▶ The problem:
Reproduce the lines below word for word, omitting the pictures.

[Entries from a dataset]
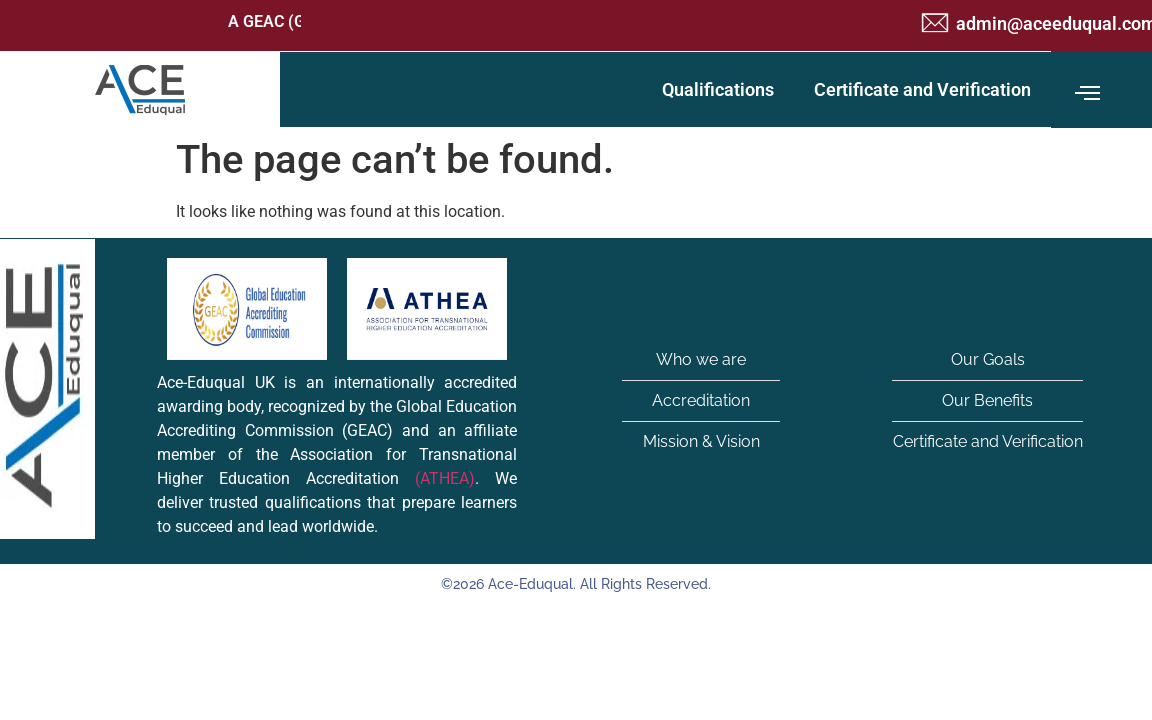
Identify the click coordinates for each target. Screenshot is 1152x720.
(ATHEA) (445, 478)
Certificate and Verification (922, 89)
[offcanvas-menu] (1087, 94)
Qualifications (718, 89)
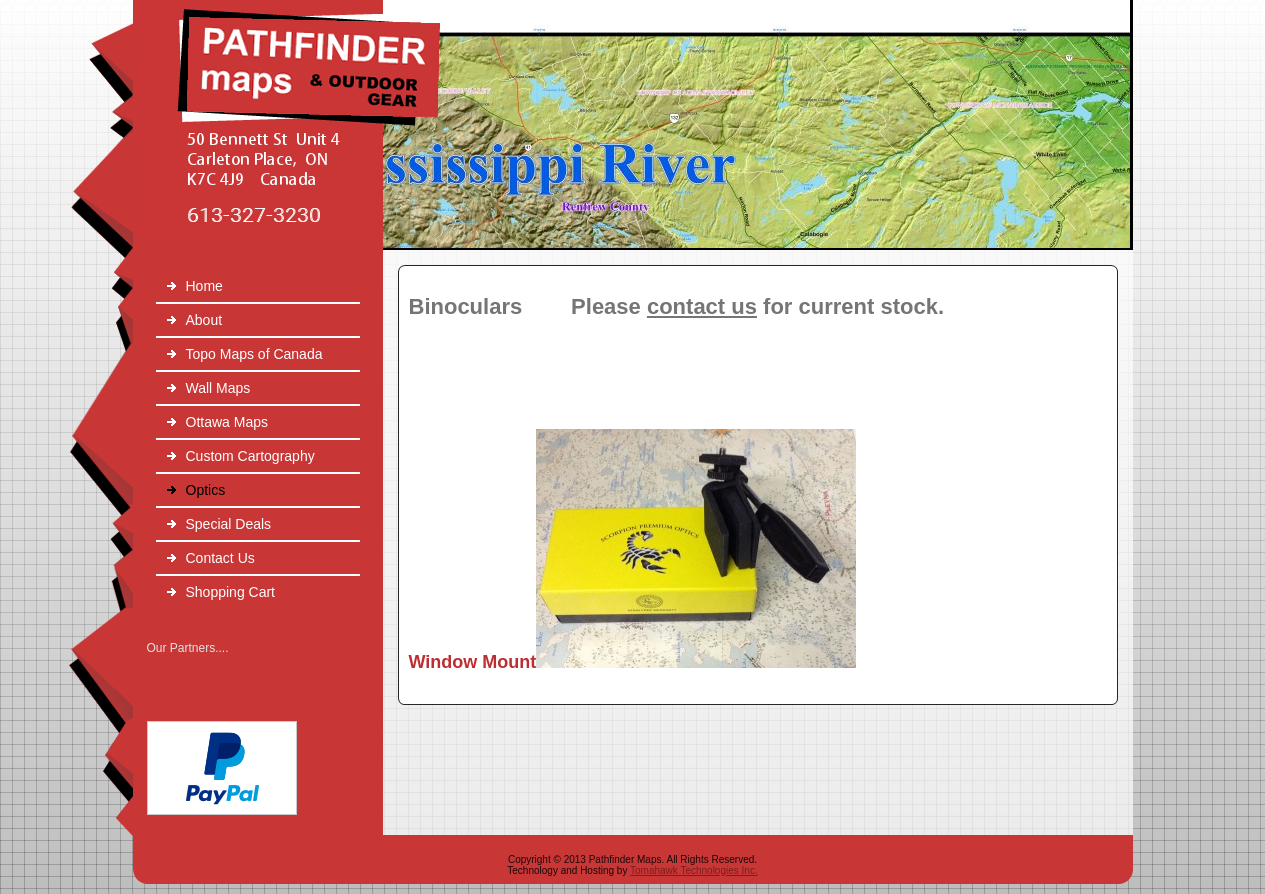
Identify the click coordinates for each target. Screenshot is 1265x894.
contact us (702, 306)
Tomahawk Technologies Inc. (694, 870)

▶ Result:
Identify the click coordinates for each target. Screenshot is 1152x720.
(ATHEA) (445, 478)
Certificate and Verification (922, 89)
[offcanvas-menu] (1087, 94)
Qualifications (718, 89)
Identify the click coordinates for each target. Screenshot is 1265x894.
contact us (702, 306)
Tomahawk Technologies Inc. (694, 870)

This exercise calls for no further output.